Patrice McCarron, executive director of the Maine Lobstermen’s Association, said the proposal to ban lobster gear in the protected waters raises a “grave concern” among her members.
Her group is critical of the science used to characterize the level of cod bycatch by the lobster fishery and the lack of peer-reviewed research on the impact of the bycatch on the recovery of the cod population.
Also opposing the measure is Patrick Keliher, commissioner of the Maine Department of Marine Resources, who said the council should be wary of making any decisions based on the 2008 survey.
Keliher, who described the analysis as a “very rough” estimate, believes it overestimates the bycatch of cod by Maine lobstermen. In an email, he said his department will “strongly urge” the council to support more research before taking any management action.
“This rudimentary analysis should not be the basis for management decisions,” he said of the 2008 estimate.
Last year, the Maine lobster catch was valued at $364 million, which represents 69 percent of the state’s commercial fishing revenue.
OTHER RESTRICTIONS ON COD FISHING
The New England Fishery Management Council’s meeting this week comes in the wake of last week’s decision by the National Oceanic and Atmospheric Administration to impose emergency measures that would close parts of the Gulf of Maine to commercial and recreational cod fishing.
The six-month emergency restrictions, which went into effect Thursday, include a 200-pound limit on how much a fishing vessel can catch during a single trip – designed to reduce the number of cod caught by boats fishing for other species such as haddock – and “rolling closures” on coastal fishing grounds where cod are most abundant and where they spawn. Those areas are generally on fishing grounds between Massachusetts Bay and southern Maine.
The New England Fishery Management Council’s Groundfish Committee last week voted to recommend that the council prohibit lobster gear in those areas.
The lobster-gear ban would only apply to fishing in federal waters, which begin 3 miles off the coast. The closure areas, which would change every month, are approximately 60 square miles to 100 square miles and located near state waters. The council this week is expected to vote to impose those rolling closures through the 2015 fishing year.
The proposal would mostly affect federally licensed lobstermen in eastern Massachusetts, New Hampshire and southern Maine. In Maine, 1,224 lobstermen hold federal licenses. The federal government does not mandate that lobstermen report harvest data, so federal fisheries scientists will have to work closely with state agencies and state lobstering groups to get an idea of the proposal’s impact on lobstermen, said Peter Burns, a fishery policy analyst at the National Marine Fisheries Service.

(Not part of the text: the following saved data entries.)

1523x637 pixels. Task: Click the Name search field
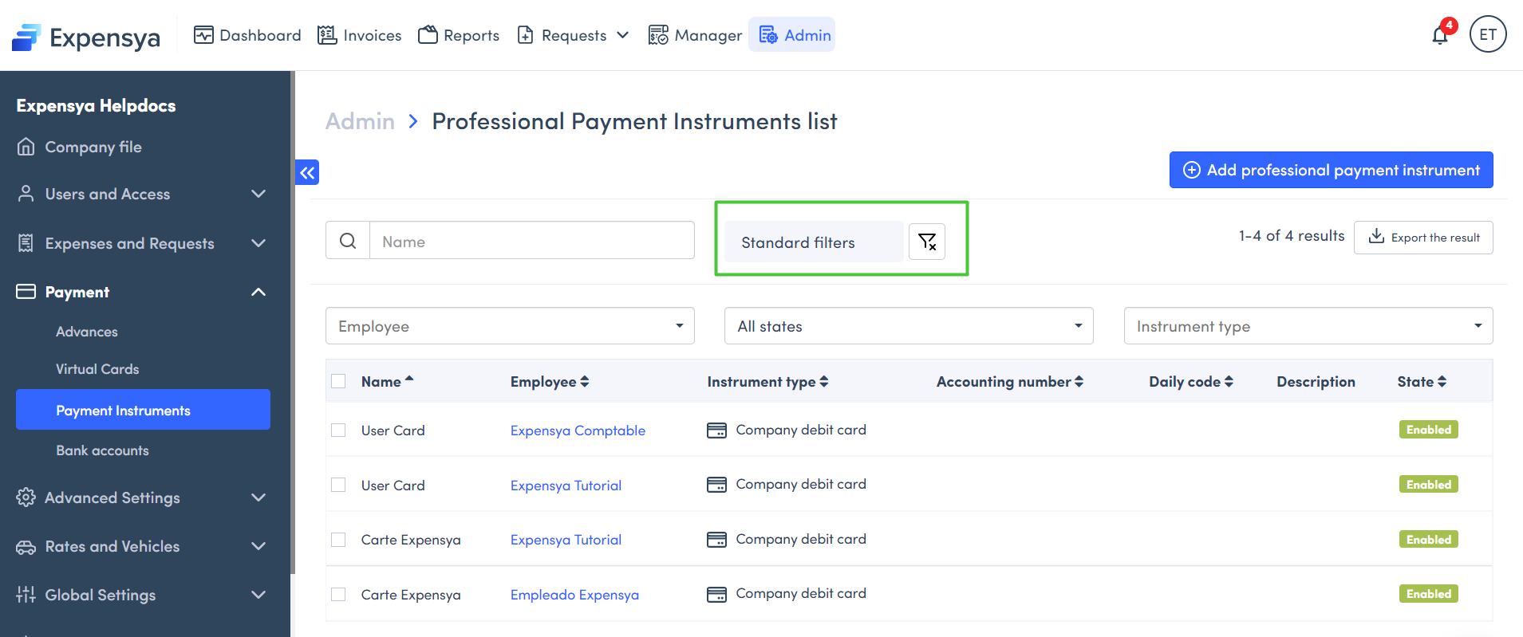click(531, 241)
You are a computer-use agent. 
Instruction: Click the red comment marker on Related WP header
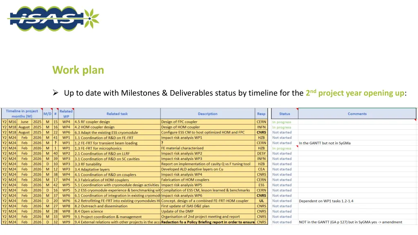(72, 109)
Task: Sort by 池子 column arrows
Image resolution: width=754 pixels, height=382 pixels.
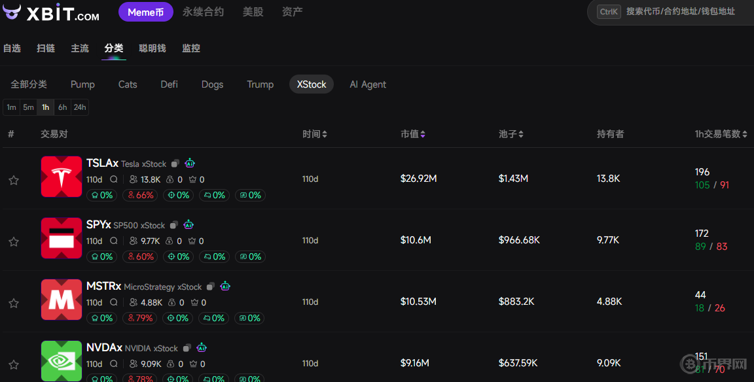Action: 521,134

The council’s proposal could also set off a jurisdictional battle.
Groundfish and lobsters are managed by different agencies. The New England Fishery Management Council has sole jurisdiction over groundfish, which are found in federal waters – between 3 miles and 200 miles offshore.
Lobsters, though, are found in both state and federal waters. In state waters, they are managed by the states. In federal waters, lobsters are managed cooperatively by states and the federal government through the Atlantic States Marine Fisheries Commission and its Lobster Management Board.
While the New England Fishery Management Council has no authority to manage the lobster fishery, it can put limits on lobster gear to protect groundfish stocks, Burns said.
Keliher said the council should not take any action without consulting the Atlantic States Marine Fisheries Commission and the Lobster Management Board.
McCarron, of the Maine Lobstermen’s Association, echoed Keliher’s concerns and said that regulators also need to get broad input from lobster industry stakeholders.